Pangolin - Traditional Medicine

    Outcomes

    The EWCL WildAid team secured funding from the Pangolin Crisis Fund and the SeaWorld Busch Gardens Conservation Fund to conduct our survey and workshop in Vietnam, as well as corresponding outreach activities. Proposed and realized outcomes are outlined below: 

    • New understanding, awareness, and knowledge around practitioner use of wildlife products (specifically pangolin products), beliefs, and openness to alternatives in Traditional Medicine practices in Vietnam. 
    • Increased opportunities for designing behavior change campaigns based on the knowledge gained of perceptions, motivations, and usage of pangolin products in Traditional Medicine.
    • A replicable survey format with accompanying materials that can be used to survey Traditional Medicine practitioners in other provinces and cities of Vietnam, outside of the Thừa Thiên Huế province. 
    • A replicable workshop format with accompanying materials that can be applied for future Traditional Medicine outreach and training across Vietnam. 
    • Continued value in seeing WildAid and Choice as partners and thought leaders in driving behavioral change of Traditional Medicine practitioner preference for sustainable alternatives to wildlife products.
    • Continued creation of a network of Vietnamese Traditional Medicine practitioners' voices to partner with who call for the protection of pangolins and other endangered species.
    • Increased numbers of Traditional Medicine practitioners actively calling for a reduction and end to the usage of wildlife parts in their practice.

     

     

    The interviewed practitioners leverage their influence and “peer voice” regarding their opinions and experiences on the usage of wildlife products in Traditional Medicine, openness to alternatives, and what a sustainable future for Traditional Medicine looks like to them.

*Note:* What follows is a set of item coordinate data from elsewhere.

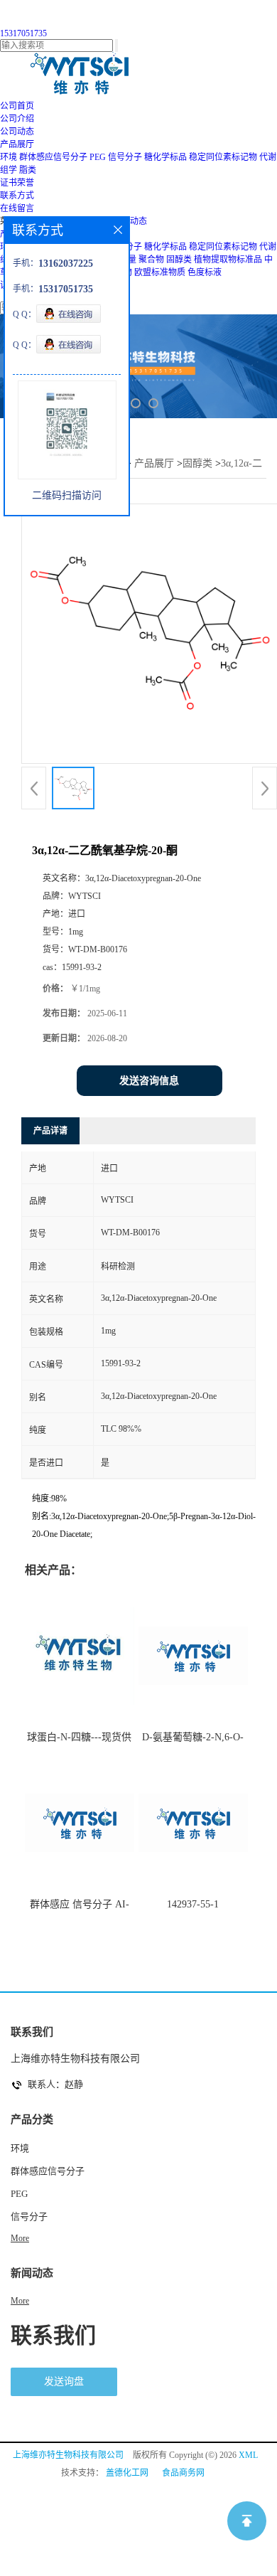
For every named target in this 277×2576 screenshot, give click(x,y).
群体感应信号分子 (53, 157)
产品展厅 (154, 463)
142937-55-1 (193, 1904)
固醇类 (179, 260)
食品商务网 (183, 2473)
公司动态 (130, 221)
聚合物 (151, 260)
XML (248, 2455)
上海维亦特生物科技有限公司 (68, 2455)
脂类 (27, 170)
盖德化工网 (127, 2473)
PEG (97, 157)
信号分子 (125, 157)
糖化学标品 (165, 157)
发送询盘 (64, 2381)
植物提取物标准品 (228, 260)
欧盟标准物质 (159, 272)
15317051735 (23, 33)
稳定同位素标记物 (223, 157)
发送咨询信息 (149, 1080)
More (20, 2238)
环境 (8, 157)
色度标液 (205, 272)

    • "Pledge for Wildlife" - a commitment from Traditional Medicine practitioners
      • 73% of practitioners who participated in our workshop signed on to this pledge committing to stopping the use and purchase of medicinal formulas derived from wild animals in the treatment of patients, using sustainable and plant-based alternatives when possible, and promoting wildlife protection among the Traditional Medicine community.

    WildAid

    WildAid inspires change and empowers the world to protect wildlife and vital habitats from critical threats including illegal wildlife trafficking, climate change, and illegal fishing. WildAid delivers impact at scale in two distinct ways: 1) creating innovative communications campaigns that inspire millions of people in China, South East Asia, Africa, and the U.S. to protect endangered wildlife and reduce climate impacts, and 2) strengthening effective ocean enforcement of priority marine areas including marine protected areas, coastal fisheries, coral reefs, and blue carbon habitats with government, NGO, and community partners in 16 countries around the globe.

    Choice

    WildAid operates in Vietnam through Choice, a locally-led organization whose mission is to promote environmental conservation through education and creative communications that encourage behavioral change and inspire the Vietnamese community to take action, with a focus on tackling climate change, wildlife trade, and pollution.

    Traditional Medicine has been and always will be an important part of the history and culture of Vietnam. However, the legal and illegal use of wildlife products has unfortunately become a major driver for the risk of extinction for many wild species, pangolins included. The continued pangolin poaching crisis and prevalent perceptions about the effectiveness of pangolin products held by Traditional Medicine practitioners and consumers alike serve as a wake-up call for urgent action to protect this endangered animal.